Hebrews 10:11 says, “Every priest stands day after day ministering and offering the same sacrifices time after time, which can never take away sins. But this man, after offering one sacrifice for sins forever, sat down at the right hand of God…” (emphasis added)
See, in the tabernacle (and then later in the temple), with all its splendor and accoutrements and precise careful instructions, there was one piece of furniture that was conspicuously absent — and that was a bench or a chair or something on which to sit down. This was to avoid the possibility of a priest ever running the risk of getting tired and thinking he could sit down for a moment, because that could give the impression that in some way his work was done; but the priest’s work was never done — there were always sacrifices to be made. But when Christ offered Himself as the sacrificial lamb, Hebrews 10:12 makes a big deal of the fact that Christ sat down — His work is finished. There are no more sacrifices to be made! The work is complete!
Then the next verse says that Christ is now waiting until his enemies are made His footstool. Because Jesus is coming back as a conquering king, and He is going to establish His kingdom here on earth (and we’re looking forward to that day)! But that’s not what He did the first time He came. He came to offer himself as a substitutionary sacrifice to take the penalty for sin that we deserve — to die the death that you and I deserved to die… to cleanse us of all our unrighteousness and to qualify us to be adopted into the family of the King!

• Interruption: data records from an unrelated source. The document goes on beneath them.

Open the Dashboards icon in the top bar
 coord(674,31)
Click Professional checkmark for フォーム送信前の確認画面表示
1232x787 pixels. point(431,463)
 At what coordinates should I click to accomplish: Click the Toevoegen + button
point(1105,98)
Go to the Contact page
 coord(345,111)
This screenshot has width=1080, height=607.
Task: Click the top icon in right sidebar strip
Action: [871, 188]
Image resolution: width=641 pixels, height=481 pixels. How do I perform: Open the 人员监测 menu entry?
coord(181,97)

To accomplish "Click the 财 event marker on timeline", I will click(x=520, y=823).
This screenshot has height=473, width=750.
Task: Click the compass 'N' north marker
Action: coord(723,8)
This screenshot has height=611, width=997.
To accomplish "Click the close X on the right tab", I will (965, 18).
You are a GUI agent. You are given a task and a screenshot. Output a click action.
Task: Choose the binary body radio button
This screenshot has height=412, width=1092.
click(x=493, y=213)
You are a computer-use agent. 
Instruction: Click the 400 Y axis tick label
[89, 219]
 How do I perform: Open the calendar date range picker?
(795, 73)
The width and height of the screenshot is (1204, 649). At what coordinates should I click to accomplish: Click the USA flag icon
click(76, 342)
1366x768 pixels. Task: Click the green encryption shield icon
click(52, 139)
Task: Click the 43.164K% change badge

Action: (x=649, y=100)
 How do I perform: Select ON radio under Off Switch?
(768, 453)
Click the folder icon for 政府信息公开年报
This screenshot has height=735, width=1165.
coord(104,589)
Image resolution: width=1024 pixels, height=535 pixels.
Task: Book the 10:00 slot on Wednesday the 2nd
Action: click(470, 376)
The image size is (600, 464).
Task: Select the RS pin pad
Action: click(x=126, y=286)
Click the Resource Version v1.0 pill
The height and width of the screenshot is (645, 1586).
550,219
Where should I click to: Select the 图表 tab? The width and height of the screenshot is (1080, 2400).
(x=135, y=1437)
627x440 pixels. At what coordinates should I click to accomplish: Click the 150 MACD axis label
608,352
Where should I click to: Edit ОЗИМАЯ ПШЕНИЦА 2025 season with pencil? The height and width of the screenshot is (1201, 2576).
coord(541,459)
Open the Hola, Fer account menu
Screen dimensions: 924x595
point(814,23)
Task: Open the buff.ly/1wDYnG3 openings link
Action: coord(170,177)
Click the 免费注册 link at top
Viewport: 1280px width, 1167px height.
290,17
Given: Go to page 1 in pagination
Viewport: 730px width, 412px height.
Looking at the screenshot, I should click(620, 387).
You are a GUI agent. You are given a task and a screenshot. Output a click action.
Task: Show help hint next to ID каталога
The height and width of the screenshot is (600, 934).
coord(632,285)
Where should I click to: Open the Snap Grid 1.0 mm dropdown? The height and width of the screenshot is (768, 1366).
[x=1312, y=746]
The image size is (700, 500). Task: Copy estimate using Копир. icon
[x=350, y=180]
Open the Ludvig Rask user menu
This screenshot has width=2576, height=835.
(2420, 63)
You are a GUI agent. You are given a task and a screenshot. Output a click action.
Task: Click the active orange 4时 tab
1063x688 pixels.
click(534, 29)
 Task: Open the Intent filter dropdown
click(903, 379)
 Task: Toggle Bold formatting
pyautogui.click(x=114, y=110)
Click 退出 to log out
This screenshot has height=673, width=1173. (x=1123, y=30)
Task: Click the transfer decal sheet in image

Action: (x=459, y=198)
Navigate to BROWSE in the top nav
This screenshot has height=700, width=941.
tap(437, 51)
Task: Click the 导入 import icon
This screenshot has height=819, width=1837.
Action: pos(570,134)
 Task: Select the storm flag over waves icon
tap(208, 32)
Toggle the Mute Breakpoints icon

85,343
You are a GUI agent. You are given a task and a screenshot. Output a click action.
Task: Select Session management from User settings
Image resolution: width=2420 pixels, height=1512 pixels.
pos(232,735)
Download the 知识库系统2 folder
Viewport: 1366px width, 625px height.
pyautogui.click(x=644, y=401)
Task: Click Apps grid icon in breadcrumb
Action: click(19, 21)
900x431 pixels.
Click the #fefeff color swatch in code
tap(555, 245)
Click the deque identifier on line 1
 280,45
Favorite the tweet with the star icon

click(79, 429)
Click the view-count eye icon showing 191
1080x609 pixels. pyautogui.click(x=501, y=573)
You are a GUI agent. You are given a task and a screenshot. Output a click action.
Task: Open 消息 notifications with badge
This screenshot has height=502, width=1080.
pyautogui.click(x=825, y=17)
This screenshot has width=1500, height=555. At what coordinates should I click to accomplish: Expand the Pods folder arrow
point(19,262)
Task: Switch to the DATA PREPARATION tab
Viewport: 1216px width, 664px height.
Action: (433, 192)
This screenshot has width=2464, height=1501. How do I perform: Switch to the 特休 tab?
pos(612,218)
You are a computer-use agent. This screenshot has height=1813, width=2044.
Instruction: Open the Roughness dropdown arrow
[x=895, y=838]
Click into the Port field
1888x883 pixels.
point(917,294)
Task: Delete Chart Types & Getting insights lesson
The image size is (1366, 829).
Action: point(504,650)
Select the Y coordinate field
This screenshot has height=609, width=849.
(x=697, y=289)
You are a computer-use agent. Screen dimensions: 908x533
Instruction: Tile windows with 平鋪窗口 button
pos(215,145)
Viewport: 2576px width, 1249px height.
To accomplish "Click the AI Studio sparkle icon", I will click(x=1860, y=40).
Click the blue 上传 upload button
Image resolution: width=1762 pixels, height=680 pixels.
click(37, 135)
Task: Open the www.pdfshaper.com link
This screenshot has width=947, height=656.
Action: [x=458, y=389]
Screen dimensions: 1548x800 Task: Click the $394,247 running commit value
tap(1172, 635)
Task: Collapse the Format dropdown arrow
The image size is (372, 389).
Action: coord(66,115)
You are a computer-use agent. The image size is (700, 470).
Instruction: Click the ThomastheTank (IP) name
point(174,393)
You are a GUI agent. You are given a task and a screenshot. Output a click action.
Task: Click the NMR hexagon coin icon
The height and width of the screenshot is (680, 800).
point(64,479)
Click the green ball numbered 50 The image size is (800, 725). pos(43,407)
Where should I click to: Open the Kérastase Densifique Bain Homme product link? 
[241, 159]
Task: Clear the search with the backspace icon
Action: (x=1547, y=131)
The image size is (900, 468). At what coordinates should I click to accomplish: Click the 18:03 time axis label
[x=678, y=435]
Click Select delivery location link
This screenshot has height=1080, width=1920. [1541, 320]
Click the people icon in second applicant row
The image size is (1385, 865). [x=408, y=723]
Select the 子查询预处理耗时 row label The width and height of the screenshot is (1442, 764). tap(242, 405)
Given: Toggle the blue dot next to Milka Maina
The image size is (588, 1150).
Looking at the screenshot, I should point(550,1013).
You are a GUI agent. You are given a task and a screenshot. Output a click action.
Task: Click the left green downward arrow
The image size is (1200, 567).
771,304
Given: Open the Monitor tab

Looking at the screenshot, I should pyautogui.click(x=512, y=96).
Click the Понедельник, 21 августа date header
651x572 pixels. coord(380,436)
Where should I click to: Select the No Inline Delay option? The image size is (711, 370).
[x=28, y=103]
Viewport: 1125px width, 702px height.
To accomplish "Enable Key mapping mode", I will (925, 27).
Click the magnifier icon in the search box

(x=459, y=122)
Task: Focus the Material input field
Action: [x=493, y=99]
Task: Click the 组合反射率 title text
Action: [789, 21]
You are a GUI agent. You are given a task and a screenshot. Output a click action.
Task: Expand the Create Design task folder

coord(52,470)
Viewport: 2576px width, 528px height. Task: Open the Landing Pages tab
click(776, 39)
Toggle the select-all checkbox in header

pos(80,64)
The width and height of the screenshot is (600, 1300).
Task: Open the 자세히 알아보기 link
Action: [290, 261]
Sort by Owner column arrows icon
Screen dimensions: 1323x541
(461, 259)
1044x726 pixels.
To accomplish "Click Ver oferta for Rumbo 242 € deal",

And on that cross, when the weight of His body was putting such excruciating pressure on His lungs that even to take one breath he had to push Himself up — He had to stand up on the nails in His feet and scrape his raw, ribboned back against that rough wood — just to breathe. In the last moments, before He gave up His spirit, He whispered, “I thirst.” And we know now that crucifixion saps every last ounce of moisture out of the body, and Christ’s mouth and throat and tongue would have been so swollen and caked with dust and blood, that He would have struggled to get anything more than a whisper out. And so He asks for a drink, and He’s given a sip of sour wine to wet his throat. Because there is something He desperately wants to say; and the whole universe has been groaning for 4000 years, longing to hear Him say these words… and He lifts Himself up on the nails, and cries out: “It is finished.”
Our debt was paid in full! And if we believe Him, and trust in His work on the cross, sin’s curse no longer has a hold on us — we are saved from the penalty of sin, we are freed from the bondage of sin, we are bought out of the slavemarket of sin, we are delivered from the power of sin, and we belong to the One who saves us from our sin!
When the Jews would lay their hands on their lambs to sacrifice them, they wouldn’t just touch them with their hands, they would lean all of their weight on that animal as if to say, I am identifying with this animal, and this lamb is dying the death that I should be dying… and if we lean all of ourselves on Christ, if we are willing to identify with Christ, if we rely wholly on Him to take the penalty of sin for us, He welcomes us into His arms — forgiven! That is the wonder and glory and love of Christ — that He would die to purchase you and me, so that we may have communion with Christ forever!